Recorded information =
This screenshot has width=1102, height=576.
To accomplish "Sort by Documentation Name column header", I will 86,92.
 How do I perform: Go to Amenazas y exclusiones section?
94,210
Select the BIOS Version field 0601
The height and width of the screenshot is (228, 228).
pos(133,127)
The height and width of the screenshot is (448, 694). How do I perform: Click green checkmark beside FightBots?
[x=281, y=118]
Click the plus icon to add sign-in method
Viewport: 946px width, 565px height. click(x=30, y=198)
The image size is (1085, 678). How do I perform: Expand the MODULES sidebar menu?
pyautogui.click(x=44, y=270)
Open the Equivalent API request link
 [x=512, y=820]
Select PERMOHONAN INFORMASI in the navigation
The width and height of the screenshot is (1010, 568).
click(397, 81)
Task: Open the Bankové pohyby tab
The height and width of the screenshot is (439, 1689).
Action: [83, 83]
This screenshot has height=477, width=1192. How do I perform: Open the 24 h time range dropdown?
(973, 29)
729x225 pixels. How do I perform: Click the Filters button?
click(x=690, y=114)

Work item =
Print the data above exactly as it reads.

Answer section =
This screenshot has width=1102, height=576.
To accomplish "Sort by Documentation Name column header", I will 86,92.
 How do I perform: Go to Amenazas y exclusiones section?
94,210
Select the BIOS Version field 0601
The height and width of the screenshot is (228, 228).
pos(133,127)
The height and width of the screenshot is (448, 694). How do I perform: Click green checkmark beside FightBots?
[x=281, y=118]
Click the plus icon to add sign-in method
Viewport: 946px width, 565px height. click(x=30, y=198)
The image size is (1085, 678). How do I perform: Expand the MODULES sidebar menu?
pyautogui.click(x=44, y=270)
Open the Equivalent API request link
 [x=512, y=820]
Select PERMOHONAN INFORMASI in the navigation
The width and height of the screenshot is (1010, 568).
click(397, 81)
Task: Open the Bankové pohyby tab
The height and width of the screenshot is (439, 1689).
Action: [83, 83]
This screenshot has height=477, width=1192. How do I perform: Open the 24 h time range dropdown?
(973, 29)
729x225 pixels. How do I perform: Click the Filters button?
click(x=690, y=114)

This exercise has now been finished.